EU founding father Robert Schuman declared ‘venerable’ by Pope Francis

Courtney Mares By Courtney Mares for CNA

Robert Schuman in August 1949. Credit: Bundesarchiv, Bild 183-19000-2453 (CC-BY-SA 3.0)

Vatican City, Jun 19, 2021 / 05:45 am (CNA).

Pope Francis has declared venerable the French statesman Robert Schuman, known as a key “founding father” of the European Union.

After a June 19 meeting with Cardinal Marcello Semeraro, the prefect of the Congregation for the Causes of Saints, the pope advanced the sainthood causes of Schuman and six others.

“Schuman dedicated his life to serving the common good, seeking peace and reconciliation with Germany to create a community of European states,” Fr. Bernard Ardura, an official in charge of proposed French canonizations, told AFP.

Schuman’s efforts were “the work of a Christian, which serves as an example,” said Fr. Ardura, even if the statesman “remained very discreet about his personal life and his faith.”

Robert Schuman was born in Luxembourg in 1886. He had family roots in Lorraine, contested territory lost by France to Germany in the Franco-Prussian War. After Lorraine returned to France, Schuman served as one of the region’s Members of Parliament, in the Christian Democrat political tradition.

At one point during the Second World War, he was arrested by the Gestapo and secretly imprisoned, according to his biography on the website of the Robert Schuman European Centre.

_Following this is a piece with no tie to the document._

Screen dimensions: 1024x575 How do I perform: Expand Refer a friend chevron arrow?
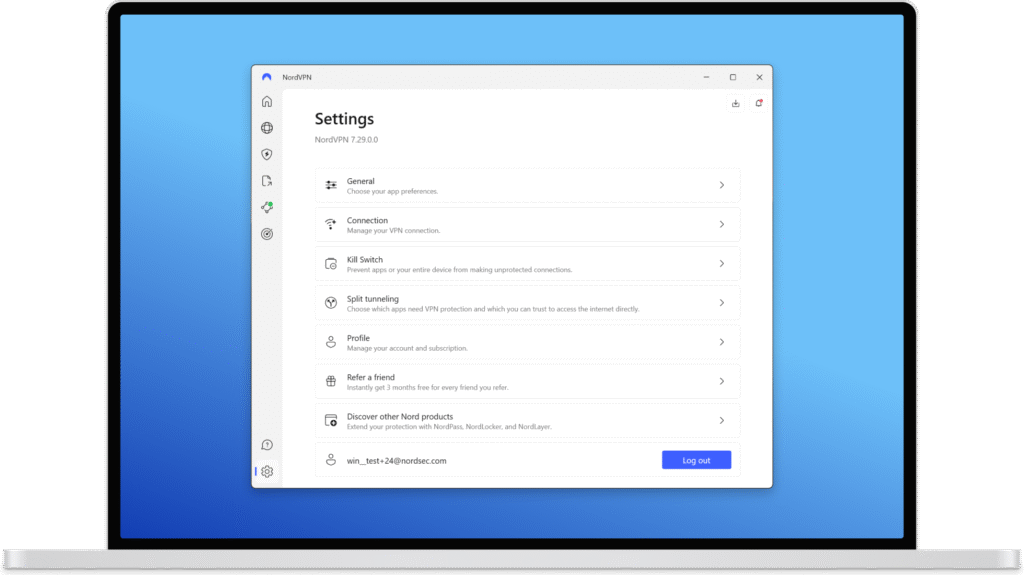[722, 381]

He was France’s Minister of Foreign Relations when he announced the forming of the European Steel and Coal Community on May 9, 1950. The move is considered a first step towards the creation of the European Union.

Schuman was also a key negotiator for the North Atlantic Treaty and the European Coal and Steel Community. He served as the first President of the European Parliament which named him “Father of Europe” when he left office.

Schuman died in the Diocese of Matz in 1963. His cause for sainthood began there over 30 years ago.

With the new decree, Pope Francis also recognized a miracle attributed to Venerable Johann Philipp Jeningen, a 17th century Jesuit priest from Bavaria, Germany, paving the way for his beatification.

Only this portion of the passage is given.